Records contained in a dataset
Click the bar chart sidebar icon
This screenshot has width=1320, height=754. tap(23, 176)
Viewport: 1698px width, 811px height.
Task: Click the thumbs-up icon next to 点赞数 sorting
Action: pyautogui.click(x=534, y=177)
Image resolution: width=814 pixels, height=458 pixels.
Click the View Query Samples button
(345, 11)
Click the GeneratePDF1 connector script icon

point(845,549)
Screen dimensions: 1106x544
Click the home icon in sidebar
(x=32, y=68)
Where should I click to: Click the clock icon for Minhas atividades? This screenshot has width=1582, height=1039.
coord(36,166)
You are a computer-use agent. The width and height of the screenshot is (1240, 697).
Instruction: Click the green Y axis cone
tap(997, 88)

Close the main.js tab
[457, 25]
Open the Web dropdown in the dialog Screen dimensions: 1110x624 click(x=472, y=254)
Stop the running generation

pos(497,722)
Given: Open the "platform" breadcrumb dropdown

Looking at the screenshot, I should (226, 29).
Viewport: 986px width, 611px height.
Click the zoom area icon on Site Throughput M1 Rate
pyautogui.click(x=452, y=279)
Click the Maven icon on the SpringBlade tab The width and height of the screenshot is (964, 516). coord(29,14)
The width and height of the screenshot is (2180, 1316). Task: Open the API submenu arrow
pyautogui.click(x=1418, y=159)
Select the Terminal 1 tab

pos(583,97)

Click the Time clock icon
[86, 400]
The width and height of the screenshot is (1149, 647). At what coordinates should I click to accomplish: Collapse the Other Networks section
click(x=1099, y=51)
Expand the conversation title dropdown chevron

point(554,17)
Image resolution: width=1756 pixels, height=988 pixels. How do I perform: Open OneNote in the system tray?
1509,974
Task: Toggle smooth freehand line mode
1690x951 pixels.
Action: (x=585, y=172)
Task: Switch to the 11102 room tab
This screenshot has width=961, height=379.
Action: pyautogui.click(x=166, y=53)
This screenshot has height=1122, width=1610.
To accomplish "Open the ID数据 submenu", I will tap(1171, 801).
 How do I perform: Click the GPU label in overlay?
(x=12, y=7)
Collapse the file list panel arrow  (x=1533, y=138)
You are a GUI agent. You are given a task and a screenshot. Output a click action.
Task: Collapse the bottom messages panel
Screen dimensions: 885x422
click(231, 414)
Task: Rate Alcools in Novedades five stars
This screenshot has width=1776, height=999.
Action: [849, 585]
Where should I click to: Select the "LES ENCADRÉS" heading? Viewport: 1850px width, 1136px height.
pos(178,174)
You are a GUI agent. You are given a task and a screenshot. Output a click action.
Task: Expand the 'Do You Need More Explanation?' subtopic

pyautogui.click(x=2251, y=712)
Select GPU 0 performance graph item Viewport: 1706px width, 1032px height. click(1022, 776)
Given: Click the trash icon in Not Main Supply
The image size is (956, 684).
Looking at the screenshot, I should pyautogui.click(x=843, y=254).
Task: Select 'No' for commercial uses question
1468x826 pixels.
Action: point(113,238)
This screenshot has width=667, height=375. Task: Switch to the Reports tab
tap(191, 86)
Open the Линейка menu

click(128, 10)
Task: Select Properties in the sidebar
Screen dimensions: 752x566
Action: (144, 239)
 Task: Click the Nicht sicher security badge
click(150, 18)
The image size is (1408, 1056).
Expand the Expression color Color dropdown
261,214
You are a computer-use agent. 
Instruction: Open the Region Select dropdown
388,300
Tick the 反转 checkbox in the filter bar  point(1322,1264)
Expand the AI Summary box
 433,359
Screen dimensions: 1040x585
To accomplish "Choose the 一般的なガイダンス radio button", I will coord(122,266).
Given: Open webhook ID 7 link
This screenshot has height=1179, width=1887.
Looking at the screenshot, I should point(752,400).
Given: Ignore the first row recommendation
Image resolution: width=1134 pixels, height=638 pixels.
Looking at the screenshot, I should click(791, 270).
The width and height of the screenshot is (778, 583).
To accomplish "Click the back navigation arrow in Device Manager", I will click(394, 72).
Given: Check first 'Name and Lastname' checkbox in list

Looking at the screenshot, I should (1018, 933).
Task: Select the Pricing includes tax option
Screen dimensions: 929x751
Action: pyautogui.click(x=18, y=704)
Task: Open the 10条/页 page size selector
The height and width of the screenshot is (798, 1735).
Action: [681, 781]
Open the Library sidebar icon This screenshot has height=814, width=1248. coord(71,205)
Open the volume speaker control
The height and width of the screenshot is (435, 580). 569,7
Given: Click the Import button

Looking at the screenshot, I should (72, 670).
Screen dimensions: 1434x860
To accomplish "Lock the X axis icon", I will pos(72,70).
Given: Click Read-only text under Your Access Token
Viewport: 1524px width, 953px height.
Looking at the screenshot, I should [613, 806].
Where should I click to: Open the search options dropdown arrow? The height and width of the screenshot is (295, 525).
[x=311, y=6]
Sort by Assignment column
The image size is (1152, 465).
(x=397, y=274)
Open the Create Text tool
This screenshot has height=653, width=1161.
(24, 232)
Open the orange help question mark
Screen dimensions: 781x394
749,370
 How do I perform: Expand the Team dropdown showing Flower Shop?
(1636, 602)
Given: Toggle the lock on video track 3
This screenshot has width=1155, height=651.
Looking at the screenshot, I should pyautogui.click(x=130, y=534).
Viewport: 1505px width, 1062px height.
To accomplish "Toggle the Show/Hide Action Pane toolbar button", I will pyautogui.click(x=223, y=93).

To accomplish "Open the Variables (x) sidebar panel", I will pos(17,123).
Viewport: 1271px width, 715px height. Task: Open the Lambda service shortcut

Assignment — Scan the entries above and return each line that holds "agent".

Completed task —
You are a computer-use agent. The width and height of the screenshot is (1240, 697).
You are a GUI agent. You are given a task and a screenshot. Output a click action.
You are a GUI agent. You are given a task and a screenshot. Output a click action.
You are a computer-use agent. 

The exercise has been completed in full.